## What the task asks
Transcribe word for word the lines below from the line with "This screenshot has height=502, width=639." through the line with "Given: Click John in the row with id 4", ends included.

Stored items
────────────────────
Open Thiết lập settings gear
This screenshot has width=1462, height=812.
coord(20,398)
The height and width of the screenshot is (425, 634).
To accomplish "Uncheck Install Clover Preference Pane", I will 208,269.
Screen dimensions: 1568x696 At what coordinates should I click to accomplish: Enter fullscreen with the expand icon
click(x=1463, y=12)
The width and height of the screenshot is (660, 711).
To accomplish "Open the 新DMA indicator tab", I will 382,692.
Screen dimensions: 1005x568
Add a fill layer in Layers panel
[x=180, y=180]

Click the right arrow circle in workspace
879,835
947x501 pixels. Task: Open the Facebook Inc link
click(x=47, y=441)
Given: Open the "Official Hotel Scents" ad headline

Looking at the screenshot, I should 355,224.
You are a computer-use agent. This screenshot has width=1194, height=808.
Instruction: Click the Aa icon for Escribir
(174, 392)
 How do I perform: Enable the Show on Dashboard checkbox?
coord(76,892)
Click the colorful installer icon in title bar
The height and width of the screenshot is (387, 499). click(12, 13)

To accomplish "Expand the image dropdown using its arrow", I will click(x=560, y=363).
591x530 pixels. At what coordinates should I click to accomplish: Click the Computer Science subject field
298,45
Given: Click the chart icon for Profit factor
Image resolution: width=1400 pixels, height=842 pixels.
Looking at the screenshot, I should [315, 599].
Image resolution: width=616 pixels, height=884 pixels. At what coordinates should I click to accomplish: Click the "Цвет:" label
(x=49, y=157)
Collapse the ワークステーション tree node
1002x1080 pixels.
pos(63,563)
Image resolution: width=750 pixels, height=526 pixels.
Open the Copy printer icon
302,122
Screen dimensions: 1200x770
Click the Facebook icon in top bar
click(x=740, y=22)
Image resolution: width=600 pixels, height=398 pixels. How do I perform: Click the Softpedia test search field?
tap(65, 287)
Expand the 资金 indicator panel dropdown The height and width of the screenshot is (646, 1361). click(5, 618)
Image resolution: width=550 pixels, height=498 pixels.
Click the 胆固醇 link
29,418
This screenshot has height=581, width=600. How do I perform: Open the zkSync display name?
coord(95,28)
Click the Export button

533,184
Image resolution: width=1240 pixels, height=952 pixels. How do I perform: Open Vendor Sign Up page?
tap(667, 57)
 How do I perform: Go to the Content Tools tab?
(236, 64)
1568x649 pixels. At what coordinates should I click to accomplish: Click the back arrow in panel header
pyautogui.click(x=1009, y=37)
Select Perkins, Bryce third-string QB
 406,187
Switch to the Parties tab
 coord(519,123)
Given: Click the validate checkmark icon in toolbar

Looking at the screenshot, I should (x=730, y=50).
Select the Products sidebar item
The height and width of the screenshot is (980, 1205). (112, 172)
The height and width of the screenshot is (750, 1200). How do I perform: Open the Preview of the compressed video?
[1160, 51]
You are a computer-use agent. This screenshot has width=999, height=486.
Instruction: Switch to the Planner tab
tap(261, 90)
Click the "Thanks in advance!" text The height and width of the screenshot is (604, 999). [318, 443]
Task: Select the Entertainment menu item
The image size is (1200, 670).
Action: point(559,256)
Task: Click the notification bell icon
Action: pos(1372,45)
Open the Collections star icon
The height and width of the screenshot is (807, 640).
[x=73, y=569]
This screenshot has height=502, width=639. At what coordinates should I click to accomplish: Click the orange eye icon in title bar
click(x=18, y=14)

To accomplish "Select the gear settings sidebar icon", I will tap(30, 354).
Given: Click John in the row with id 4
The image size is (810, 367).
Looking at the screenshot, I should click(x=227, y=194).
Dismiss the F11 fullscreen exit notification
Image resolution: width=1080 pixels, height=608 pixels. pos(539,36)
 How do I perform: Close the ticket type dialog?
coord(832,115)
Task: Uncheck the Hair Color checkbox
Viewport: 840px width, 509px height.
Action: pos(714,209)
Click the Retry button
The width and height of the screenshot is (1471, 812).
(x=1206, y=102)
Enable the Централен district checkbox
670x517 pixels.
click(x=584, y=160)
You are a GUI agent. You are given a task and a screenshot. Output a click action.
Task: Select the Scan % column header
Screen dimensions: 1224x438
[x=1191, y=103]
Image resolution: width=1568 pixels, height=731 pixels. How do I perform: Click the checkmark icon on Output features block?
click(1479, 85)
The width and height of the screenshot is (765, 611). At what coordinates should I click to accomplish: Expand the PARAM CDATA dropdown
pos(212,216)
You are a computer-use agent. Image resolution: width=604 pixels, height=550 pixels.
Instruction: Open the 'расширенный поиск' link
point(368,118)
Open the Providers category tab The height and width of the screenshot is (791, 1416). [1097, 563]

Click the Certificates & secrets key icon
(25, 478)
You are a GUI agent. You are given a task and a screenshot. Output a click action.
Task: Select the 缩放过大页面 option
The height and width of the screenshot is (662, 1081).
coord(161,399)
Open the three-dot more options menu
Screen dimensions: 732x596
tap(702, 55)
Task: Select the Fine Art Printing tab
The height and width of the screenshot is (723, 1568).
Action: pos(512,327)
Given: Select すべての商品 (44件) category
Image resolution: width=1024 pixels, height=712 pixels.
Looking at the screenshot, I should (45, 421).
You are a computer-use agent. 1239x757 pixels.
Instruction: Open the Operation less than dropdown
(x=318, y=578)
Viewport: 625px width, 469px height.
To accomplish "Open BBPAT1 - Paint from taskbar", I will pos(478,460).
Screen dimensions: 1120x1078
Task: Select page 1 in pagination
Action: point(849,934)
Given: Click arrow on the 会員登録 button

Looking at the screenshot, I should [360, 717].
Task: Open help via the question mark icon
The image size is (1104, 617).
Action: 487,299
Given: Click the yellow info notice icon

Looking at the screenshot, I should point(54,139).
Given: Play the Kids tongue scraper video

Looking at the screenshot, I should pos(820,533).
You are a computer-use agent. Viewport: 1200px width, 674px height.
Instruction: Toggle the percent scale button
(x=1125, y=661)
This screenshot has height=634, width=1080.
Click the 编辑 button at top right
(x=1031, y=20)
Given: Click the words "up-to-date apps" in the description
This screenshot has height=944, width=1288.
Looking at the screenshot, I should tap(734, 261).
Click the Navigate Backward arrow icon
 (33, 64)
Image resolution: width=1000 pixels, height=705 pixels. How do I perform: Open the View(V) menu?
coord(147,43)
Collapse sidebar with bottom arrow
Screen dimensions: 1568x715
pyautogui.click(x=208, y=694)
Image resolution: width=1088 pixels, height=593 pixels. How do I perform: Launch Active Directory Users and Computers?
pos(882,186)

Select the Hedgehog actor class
────────────────────
## Exercise output
This screenshot has height=502, width=639. At what coordinates should I click to accomplish: Click the orange eye icon in title bar
click(x=18, y=14)

To accomplish "Select the gear settings sidebar icon", I will tap(30, 354).
Given: Click John in the row with id 4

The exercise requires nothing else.